Giving Liquid Medication

liquid medication

Giving Liquid Medication

Liquid Medication – Some dogs, no matter how hard you try, just refuse to take their medication in tablet form.  If this is the case, you may be able to crush up the pill, mix it with sugar water and syringe it sideways into the mouth.  Melted icecream and sugar water to help raise blood sugar levels in a dog with hypoglycaemia, and also cough syrups can be given in this way too but you should always check with your vet before using any medication which has not been specifically prescribed for your animal.

NB Not all tablets can be crushed and administered as above.  Some tablets have a specific “enteric” coating on them which is designed to keep the tablet in tact until it reaches the stomach.  Often these types of medication may irritate the digestive tract if they start to disperse too early and so crushing these pills would be inadvisible.  If you are unsure as to whether the medication you have been given is enteric coated, please check with your vet.

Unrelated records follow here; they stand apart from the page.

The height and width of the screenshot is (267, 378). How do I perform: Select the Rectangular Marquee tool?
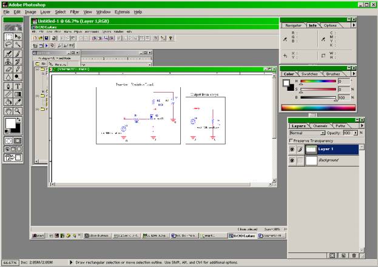pos(8,36)
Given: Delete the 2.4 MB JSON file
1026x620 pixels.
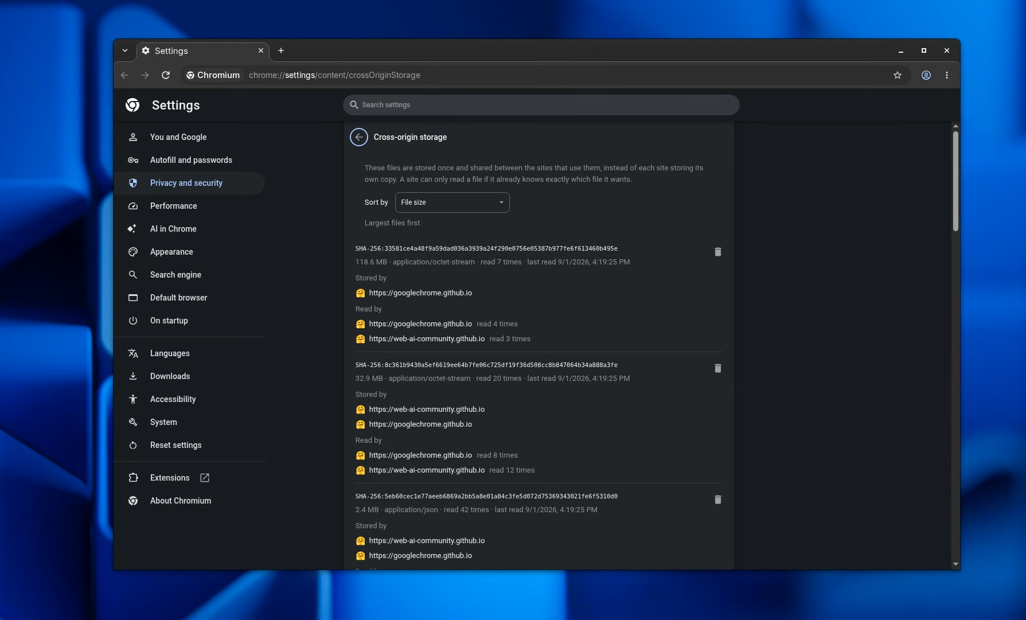Looking at the screenshot, I should pos(717,500).
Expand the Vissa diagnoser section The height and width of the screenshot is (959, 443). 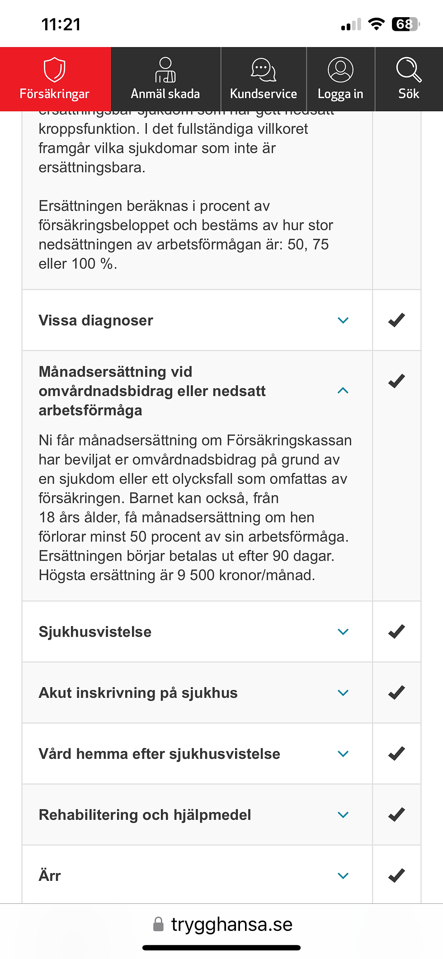[x=343, y=321]
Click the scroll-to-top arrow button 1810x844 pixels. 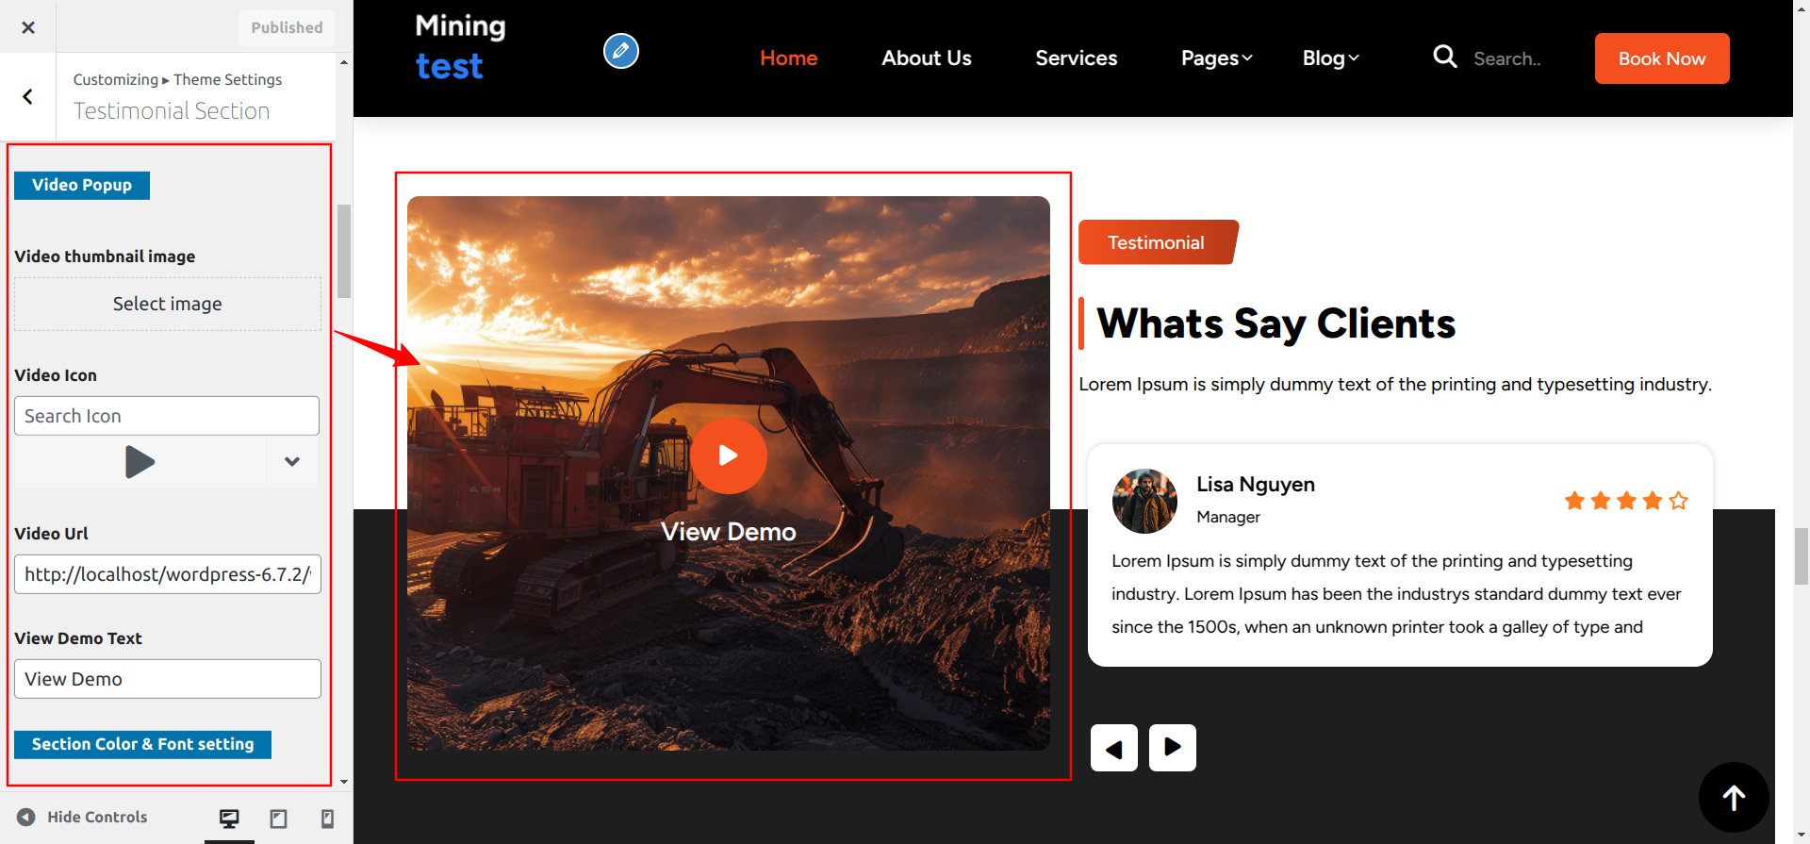[x=1733, y=798]
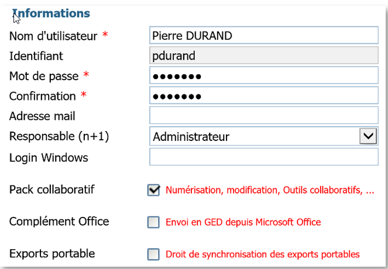Image resolution: width=388 pixels, height=269 pixels.
Task: Enable the Complément Office checkbox
Action: (154, 222)
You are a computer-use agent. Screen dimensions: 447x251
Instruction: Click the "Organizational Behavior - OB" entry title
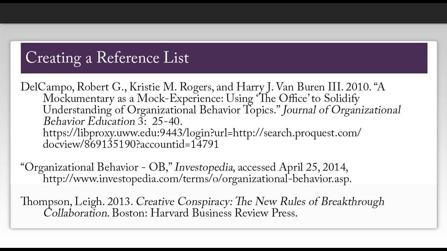(95, 167)
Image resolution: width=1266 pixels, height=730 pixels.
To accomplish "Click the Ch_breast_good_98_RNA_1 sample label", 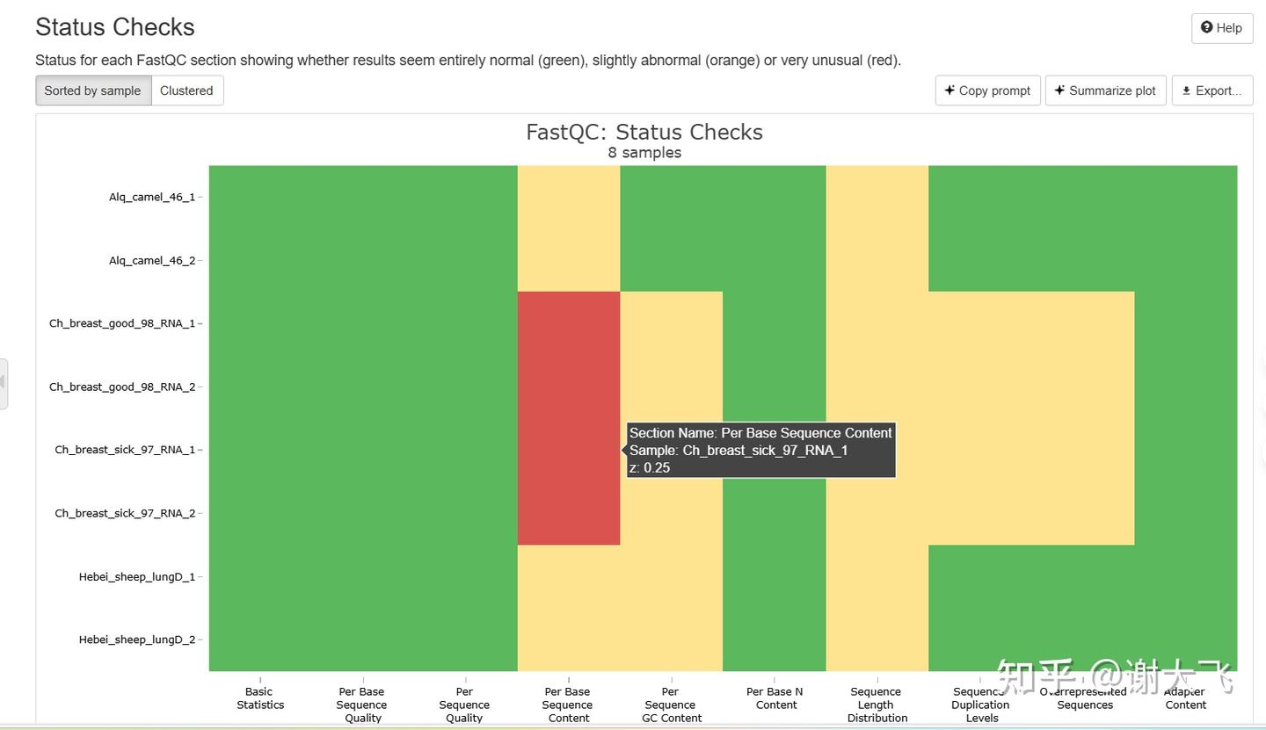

1) Ensure you have a syringe with the right measurements printed on it so that the dose you administer is correct for your dog.  It is VERY easy to mistake 0.1 for 1 and vice versa and when giving medication, that decimal point is incredibly important so please check that you are giving the right amount and not 10 times as much in error.

Fluid Medicine Syringe
Fluid Medicine Syringe

2) Gently pop the syringe in the side of the mouth into the pocket of the cheek and squirt the fluid in slowly, in a controlled manner.  You may need to do this in several stages so as not to put too much in all in one go.

3) DO NOT squirt the fluid quickly

4) DO NOT aim to the back of the throat as this may choke the dog

5) if the dog is lying down, always pop the syringe of liguid in the cheek nearest the ground, so the liquid does not go across the airway as explained below.

N.B. It is important that the medication does not go down the airway rather than the throat as this can be incredibly dangerous.  If the fluid goes into the lungs it can cause what is known as aspiration pneumonia or secondary drowning where the lining of the lungs react and swell and in severe cases can even “drown” the dog.